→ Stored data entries
----------------------------------------
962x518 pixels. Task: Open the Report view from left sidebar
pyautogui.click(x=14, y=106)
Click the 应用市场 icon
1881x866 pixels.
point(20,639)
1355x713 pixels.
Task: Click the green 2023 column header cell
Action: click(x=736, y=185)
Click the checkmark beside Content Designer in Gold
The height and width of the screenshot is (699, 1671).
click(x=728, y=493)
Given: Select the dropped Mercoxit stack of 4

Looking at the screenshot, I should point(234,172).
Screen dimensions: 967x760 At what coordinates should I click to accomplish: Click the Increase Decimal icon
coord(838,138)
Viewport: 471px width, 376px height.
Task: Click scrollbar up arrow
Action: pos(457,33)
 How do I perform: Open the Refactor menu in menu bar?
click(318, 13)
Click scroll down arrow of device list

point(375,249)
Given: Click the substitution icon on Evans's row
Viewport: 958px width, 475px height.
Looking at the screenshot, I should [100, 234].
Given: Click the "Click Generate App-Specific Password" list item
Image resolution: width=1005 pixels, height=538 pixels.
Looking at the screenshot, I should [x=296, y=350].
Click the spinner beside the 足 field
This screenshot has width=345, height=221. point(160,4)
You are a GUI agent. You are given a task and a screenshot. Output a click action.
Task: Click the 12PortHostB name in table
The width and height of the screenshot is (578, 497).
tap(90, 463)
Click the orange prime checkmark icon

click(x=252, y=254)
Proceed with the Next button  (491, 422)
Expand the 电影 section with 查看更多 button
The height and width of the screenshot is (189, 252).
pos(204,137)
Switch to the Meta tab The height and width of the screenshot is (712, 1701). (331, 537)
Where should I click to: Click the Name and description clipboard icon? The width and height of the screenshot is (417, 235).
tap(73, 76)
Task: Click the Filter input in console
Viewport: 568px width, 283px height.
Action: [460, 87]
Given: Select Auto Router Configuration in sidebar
----------------------------------------
All lines from the beginning of the entries through the line marked "Switch to the" are to be output exactly; nothing else belongs in the answer.

962x518 pixels. Task: Open the Report view from left sidebar
pyautogui.click(x=14, y=106)
Click the 应用市场 icon
1881x866 pixels.
point(20,639)
1355x713 pixels.
Task: Click the green 2023 column header cell
Action: click(x=736, y=185)
Click the checkmark beside Content Designer in Gold
The height and width of the screenshot is (699, 1671).
click(x=728, y=493)
Given: Select the dropped Mercoxit stack of 4

Looking at the screenshot, I should point(234,172).
Screen dimensions: 967x760 At what coordinates should I click to accomplish: Click the Increase Decimal icon
coord(838,138)
Viewport: 471px width, 376px height.
Task: Click scrollbar up arrow
Action: pos(457,33)
 How do I perform: Open the Refactor menu in menu bar?
click(318, 13)
Click scroll down arrow of device list

point(375,249)
Given: Click the substitution icon on Evans's row
Viewport: 958px width, 475px height.
Looking at the screenshot, I should [100, 234].
Given: Click the "Click Generate App-Specific Password" list item
Image resolution: width=1005 pixels, height=538 pixels.
Looking at the screenshot, I should [x=296, y=350].
Click the spinner beside the 足 field
This screenshot has width=345, height=221. point(160,4)
You are a GUI agent. You are given a task and a screenshot. Output a click action.
Task: Click the 12PortHostB name in table
The width and height of the screenshot is (578, 497).
tap(90, 463)
Click the orange prime checkmark icon

click(x=252, y=254)
Proceed with the Next button  (491, 422)
Expand the 电影 section with 查看更多 button
The height and width of the screenshot is (189, 252).
pos(204,137)
Switch to the Meta tab The height and width of the screenshot is (712, 1701). (331, 537)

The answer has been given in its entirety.